INSTRUCTIONS TO FOLLOW: Copy each of the entries below faithfully, setting aside any pictures.
[[ DATA RECORDS, beginning ]]
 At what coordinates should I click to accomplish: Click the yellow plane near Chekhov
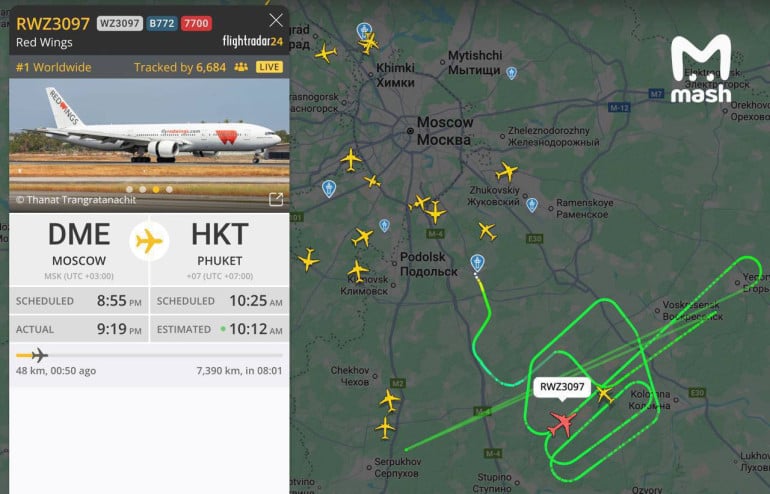click(390, 400)
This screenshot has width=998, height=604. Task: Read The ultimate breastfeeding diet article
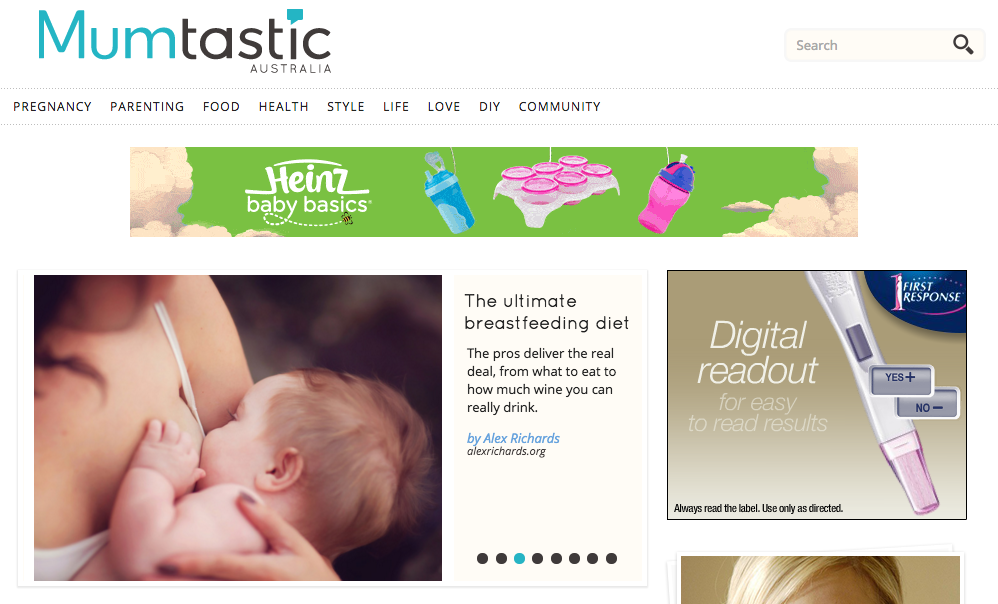[x=547, y=312]
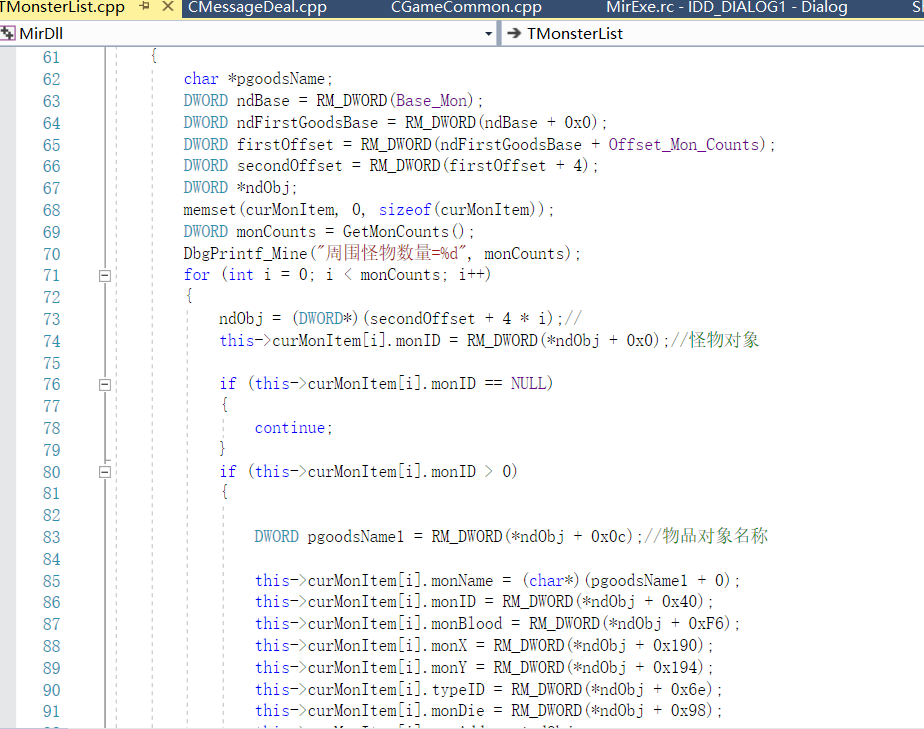Close the TMonsterList.cpp tab
924x729 pixels.
tap(166, 8)
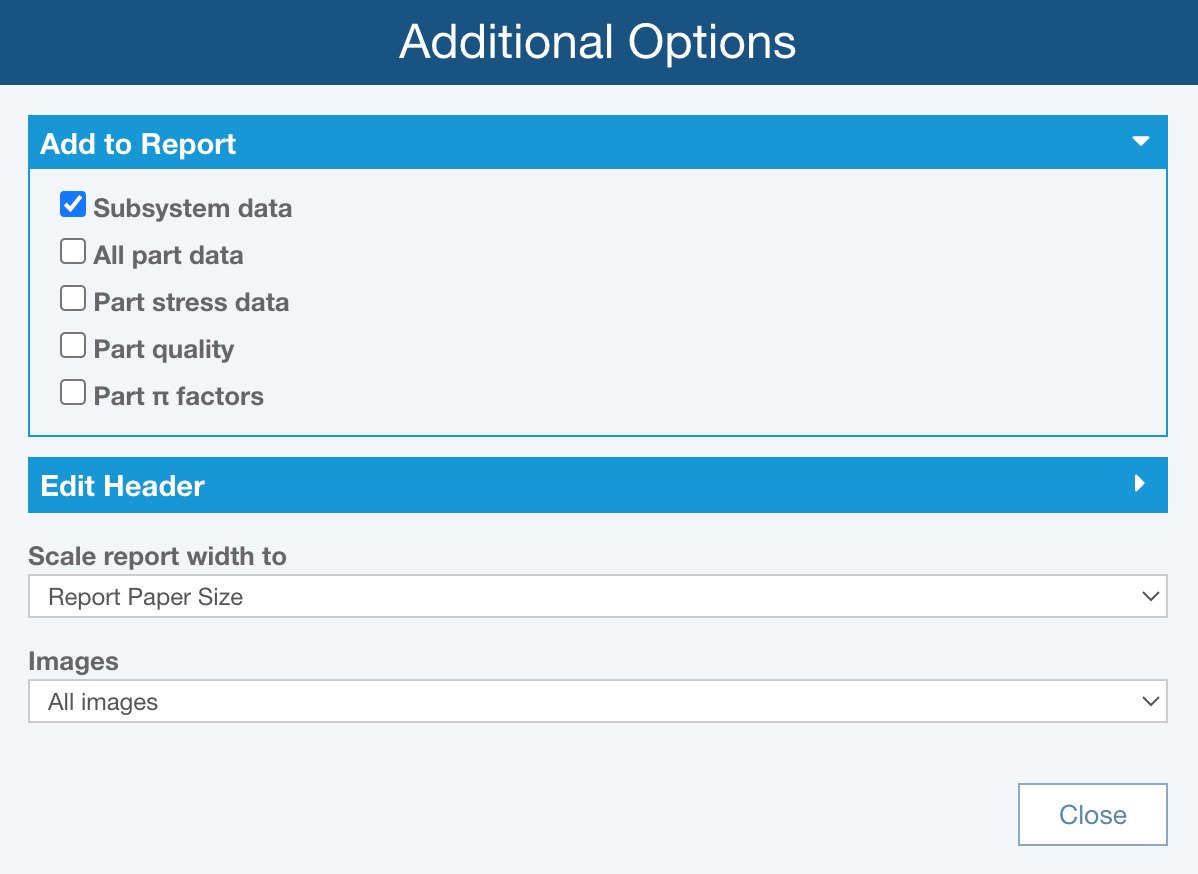The width and height of the screenshot is (1198, 874).
Task: Click the Edit Header section title
Action: (x=122, y=486)
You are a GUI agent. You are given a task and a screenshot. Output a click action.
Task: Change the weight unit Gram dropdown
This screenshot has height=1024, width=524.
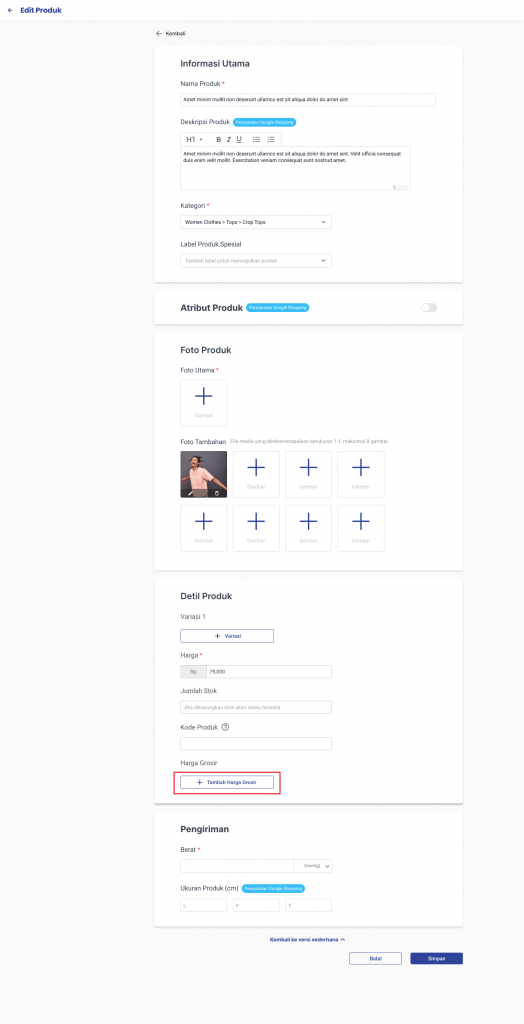click(314, 866)
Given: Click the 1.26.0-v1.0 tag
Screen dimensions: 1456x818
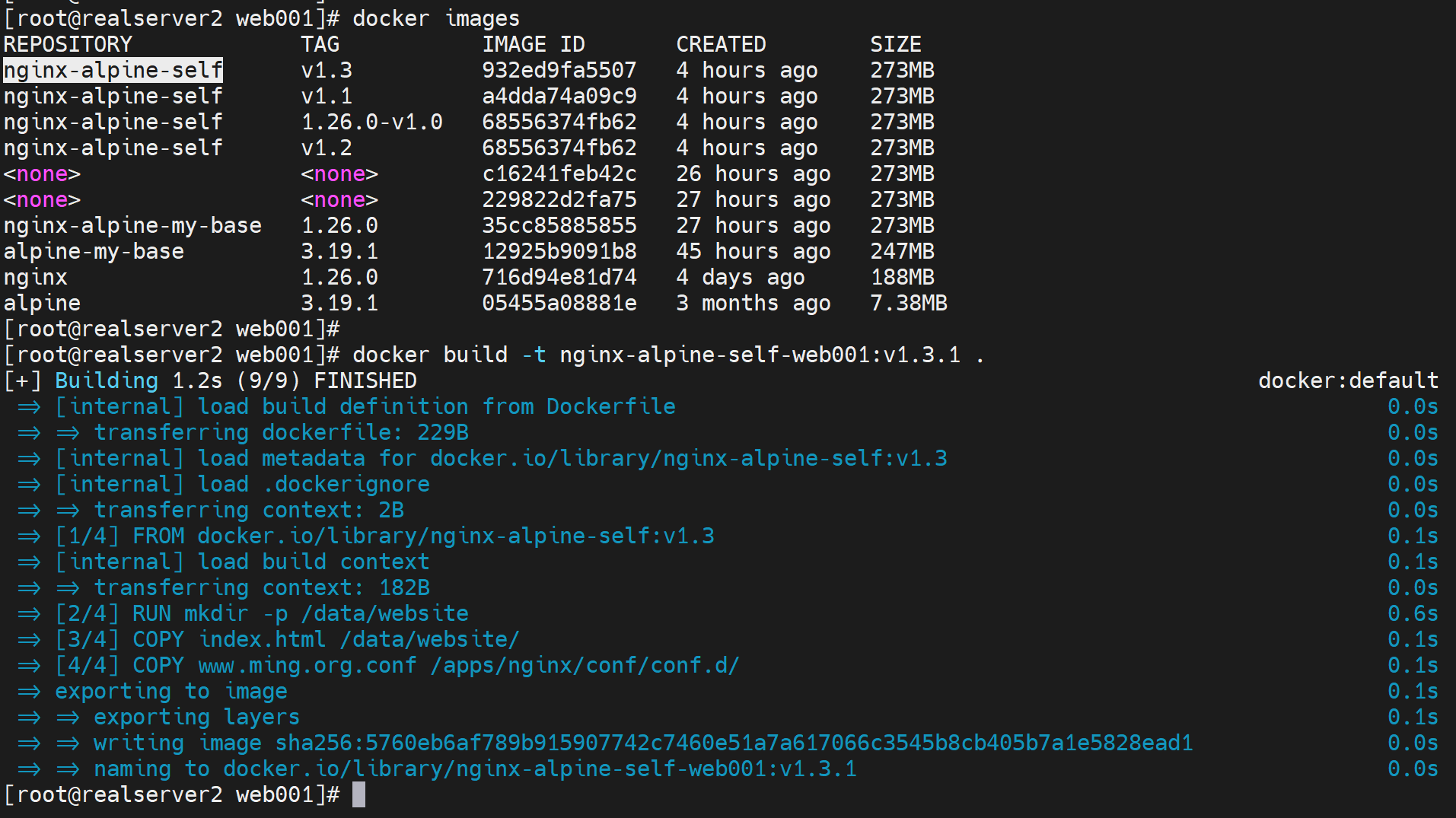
[[ DATA RECORDS, end ]]
TASK OUTPUT:
 At what coordinates should I click to accomplish: Click the yellow plane near Chekhov
click(390, 400)
This screenshot has width=998, height=604. Task: Read The ultimate breastfeeding diet article
[x=547, y=312]
Close the TMonsterList.cpp tab
924x729 pixels.
tap(166, 8)
The width and height of the screenshot is (1198, 874).
Task: Click the Edit Header section title
Action: (x=122, y=486)
You are a GUI agent. You are given a task and a screenshot. Output a click action.
Task: Change the weight unit Gram dropdown
This screenshot has height=1024, width=524.
click(314, 866)
Given: Click the 1.26.0-v1.0 tag
Screen dimensions: 1456x818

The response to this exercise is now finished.